Now, the Greeks hated what they considered to be the moral emptiness of the myths and mysteries. Plato's Socrates condemns them in book II of the Republic (starting at 377e):

There is, first of all, the greatest lie about the things of greatest concernment, which was no pretty invention of him who told how Uranus did what Hesiod says he did to Cronos, and how Cronos in turn took his revenge; and then there are the doings and sufferings of Cronos at the hands of his son. Even if they were true I should not think that they ought to be thus lightly told to thoughtless young persons.

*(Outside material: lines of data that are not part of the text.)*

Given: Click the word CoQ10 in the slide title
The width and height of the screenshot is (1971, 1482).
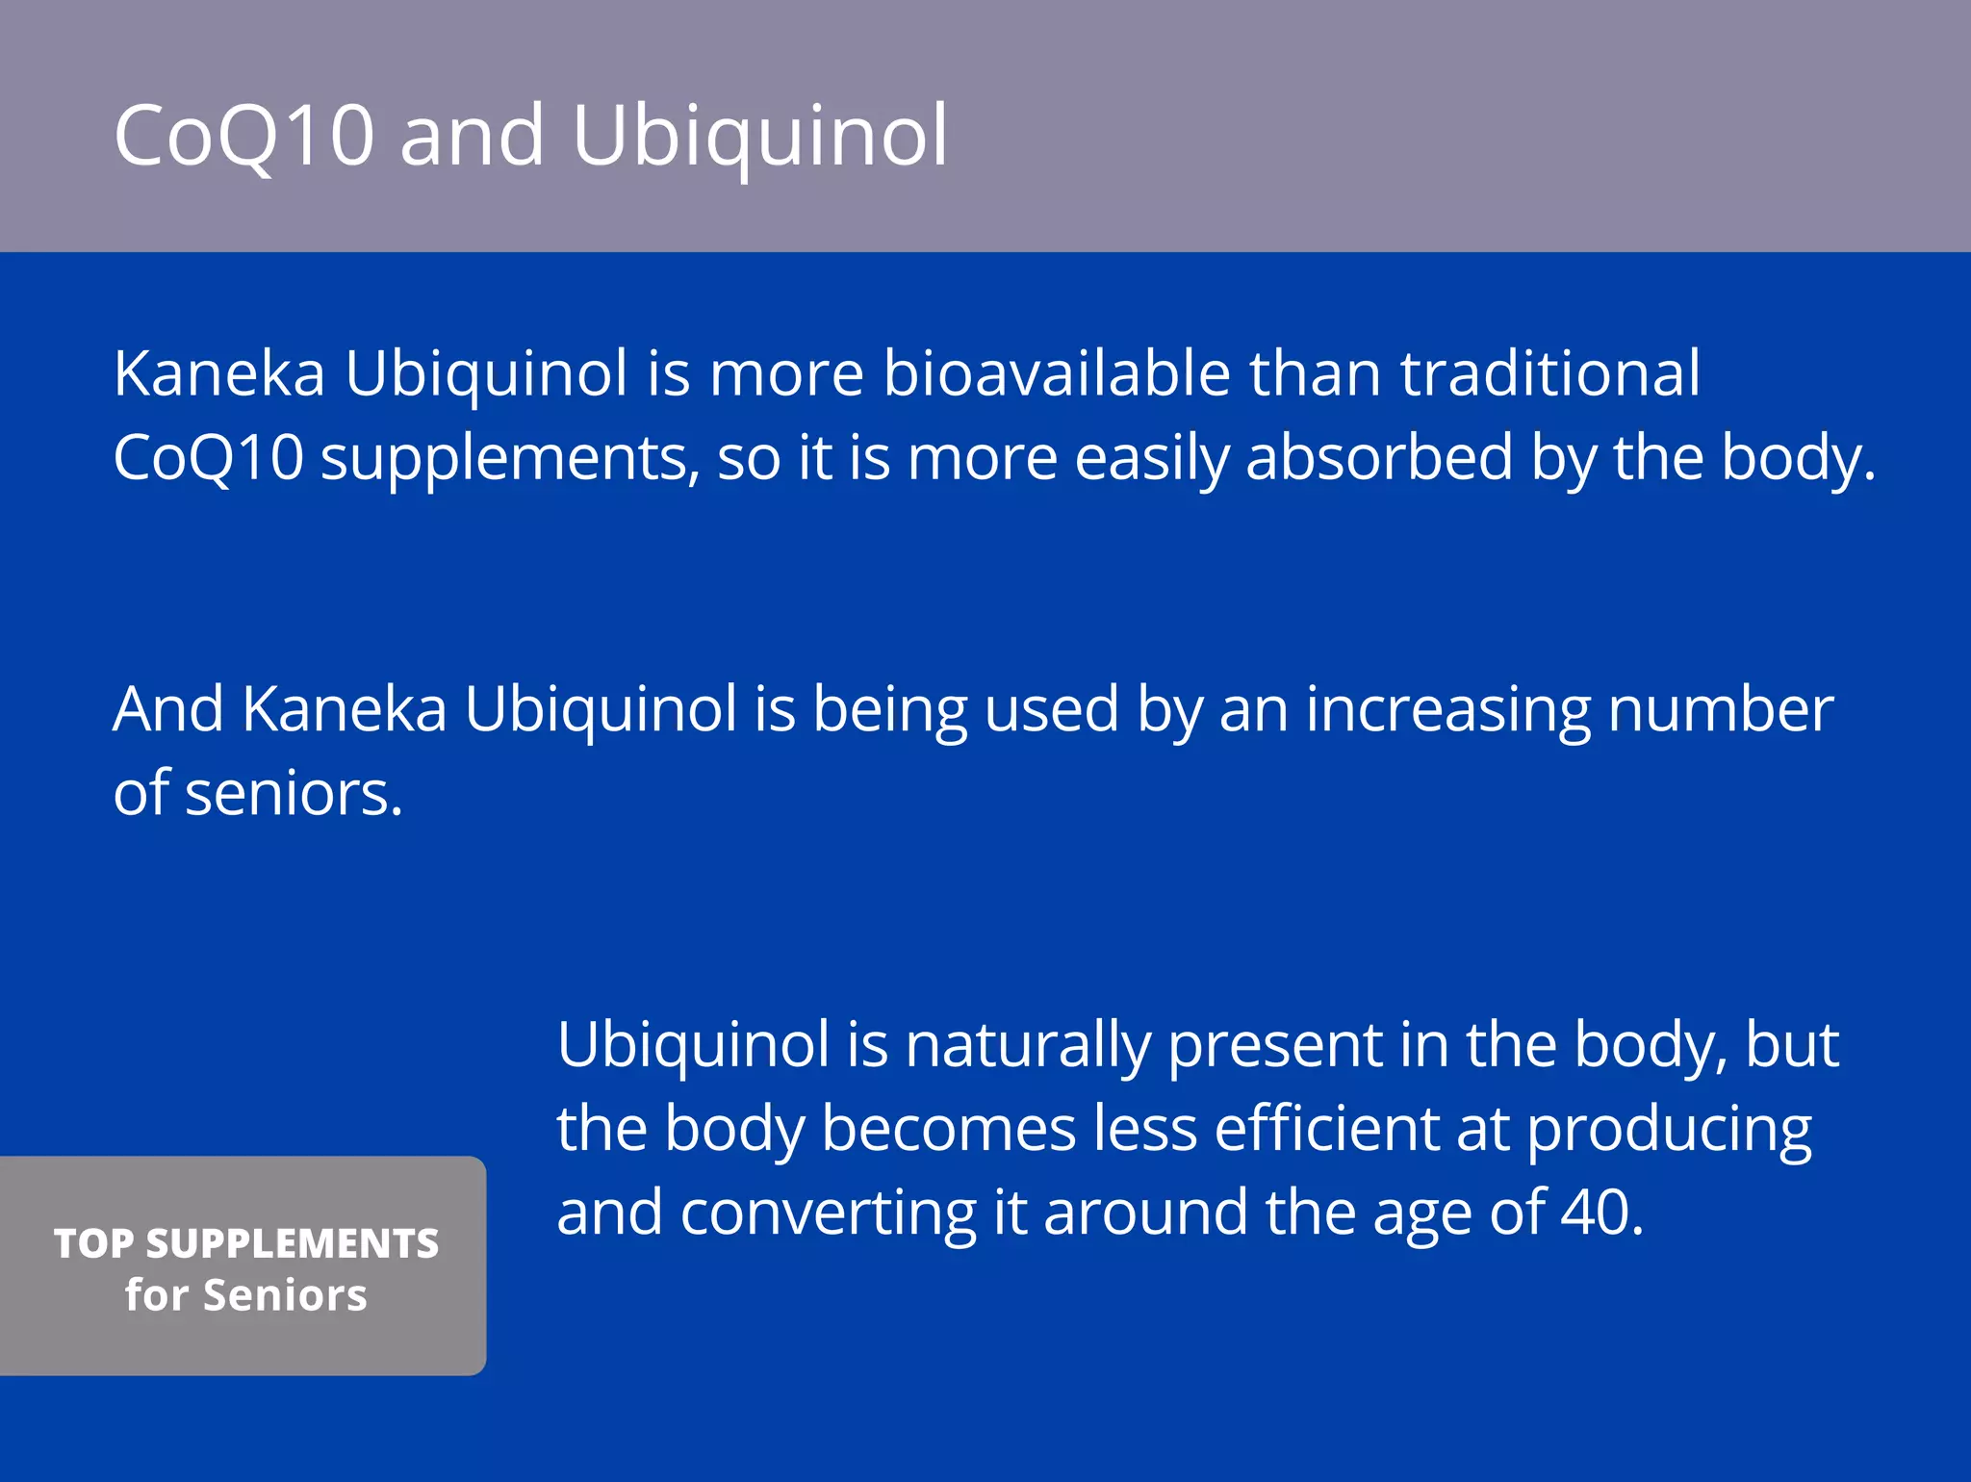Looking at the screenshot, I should click(243, 135).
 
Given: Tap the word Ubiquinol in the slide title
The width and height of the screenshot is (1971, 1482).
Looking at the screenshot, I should click(759, 135).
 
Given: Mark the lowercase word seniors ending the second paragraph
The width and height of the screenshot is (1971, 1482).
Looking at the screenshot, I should click(293, 794).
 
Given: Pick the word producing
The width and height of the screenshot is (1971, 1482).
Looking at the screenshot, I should click(1669, 1130).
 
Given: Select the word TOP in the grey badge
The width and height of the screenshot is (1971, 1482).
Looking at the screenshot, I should click(93, 1243).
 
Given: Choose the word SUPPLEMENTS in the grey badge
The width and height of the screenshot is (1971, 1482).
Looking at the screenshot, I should click(293, 1243).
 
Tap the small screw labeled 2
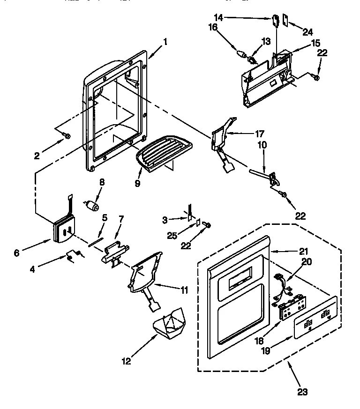[67, 136]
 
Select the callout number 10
[262, 146]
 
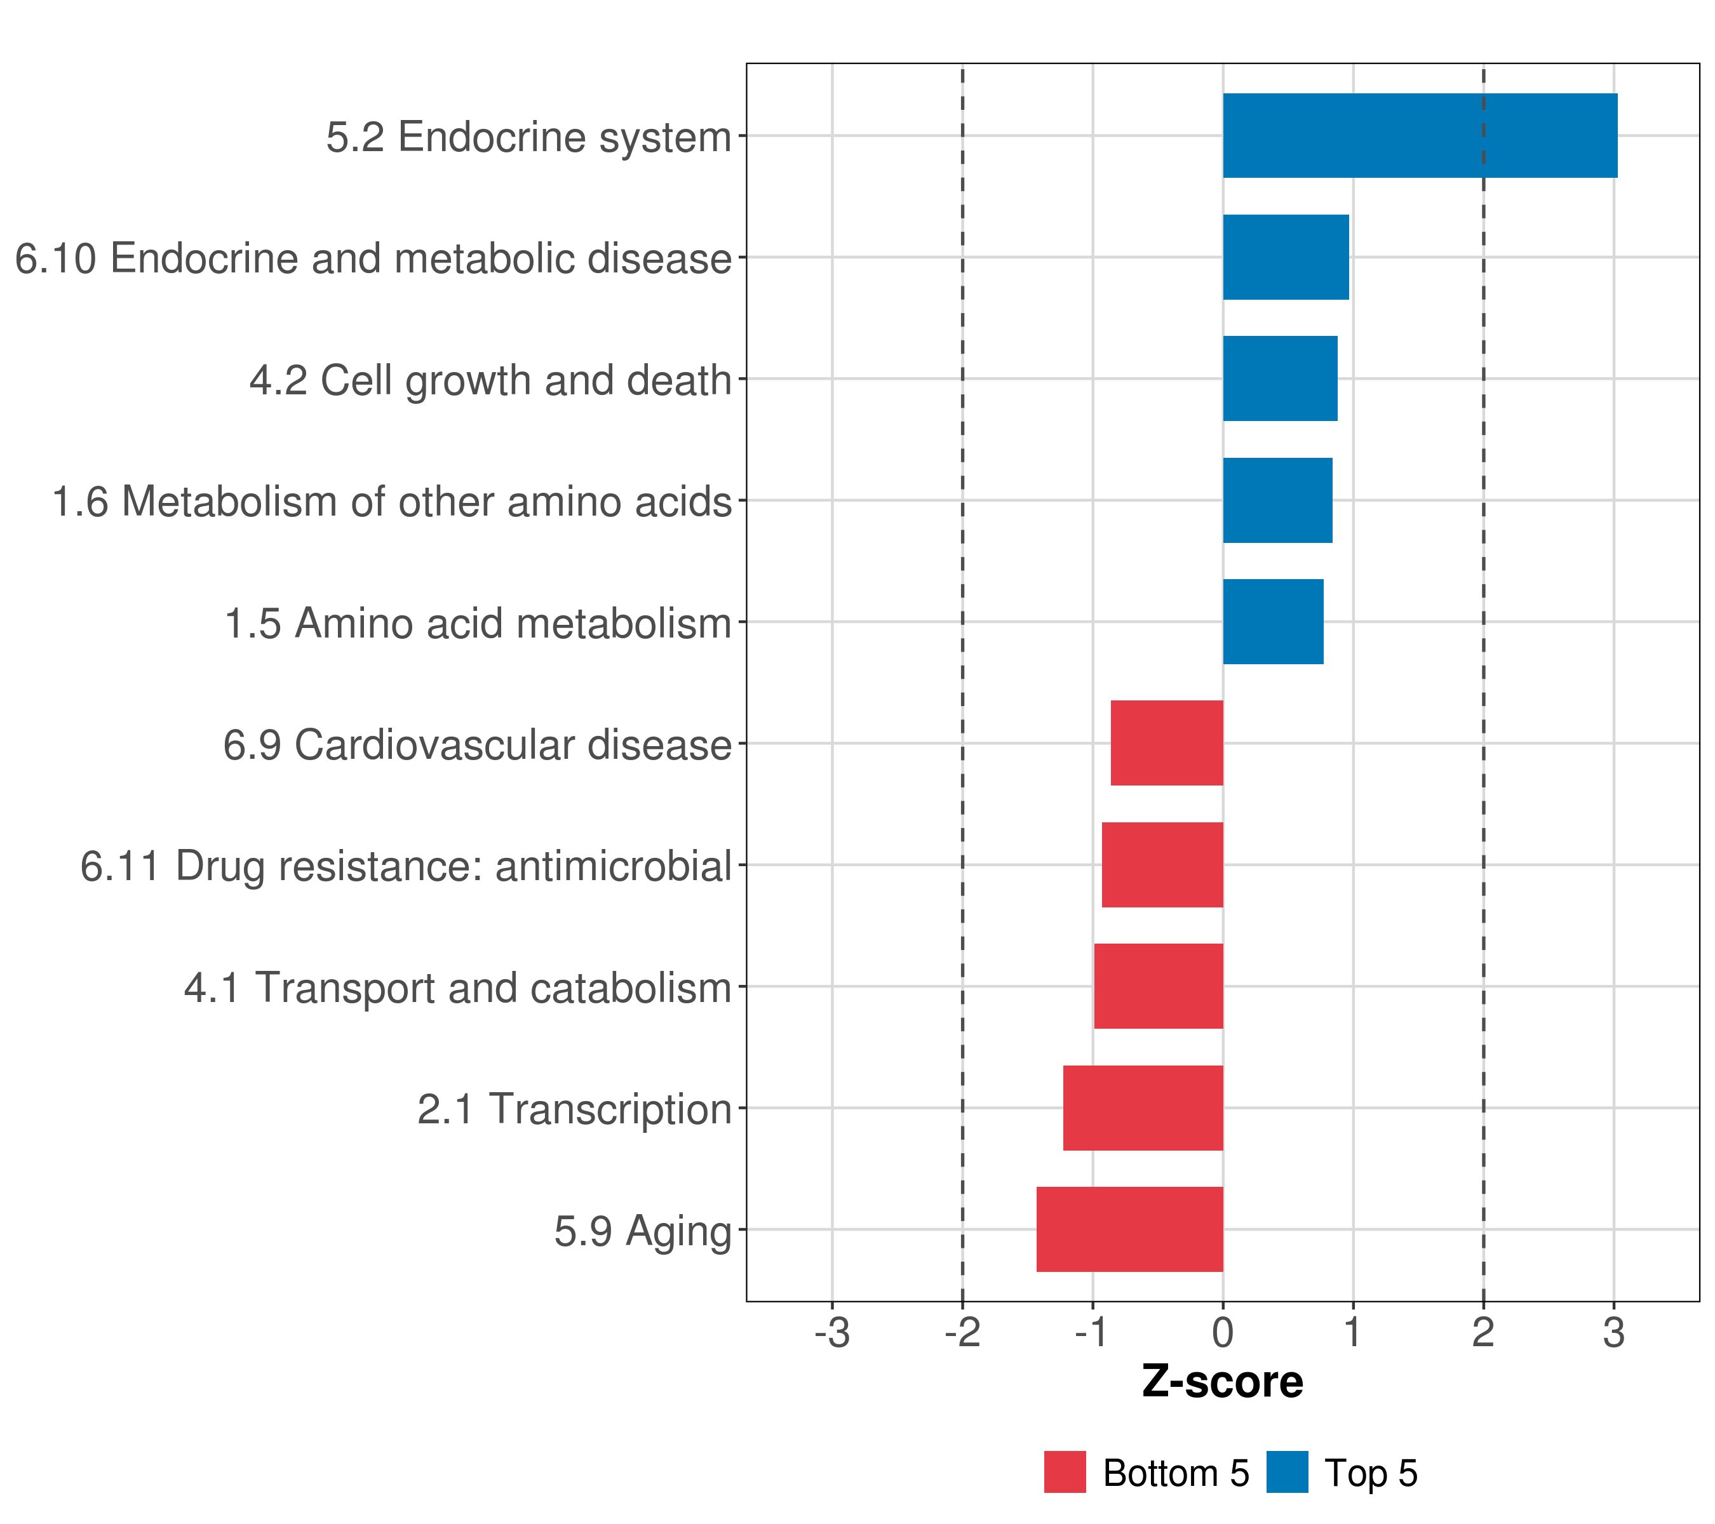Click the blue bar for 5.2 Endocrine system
click(x=1420, y=136)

But the best way would be to bury them in silence, and if there were some necessity for relating them, that only a very small audience should be admitted under pledge of secrecy and after sacrificing, not a pig, but some huge and unprocurable victim, to the end that as few as possible should have heard these tales. [...] Neither must we admit at all, that gods war with gods and plot against one another and contend—for it is not true either—if we wish our future guardians to deem nothing more shameful than lightly to fall out with one another; still less must we make battles of gods and giants the subject for them of stories and embroideries, and other enmities many and manifold of gods and heroes toward their kith and kin. [...] But Hera's fetterings by her son and the hurling out of heaven of Hephaestus by his father when he was trying to save his mother from a beating, and the battles of the gods in Homer's verse are things that we must not admit into our city either wrought in allegory or without allegory. For the young are not able to distinguish what is and what is not allegory, but whatever opinions are taken into the mind at that age are wont to prove indelible and unalterable.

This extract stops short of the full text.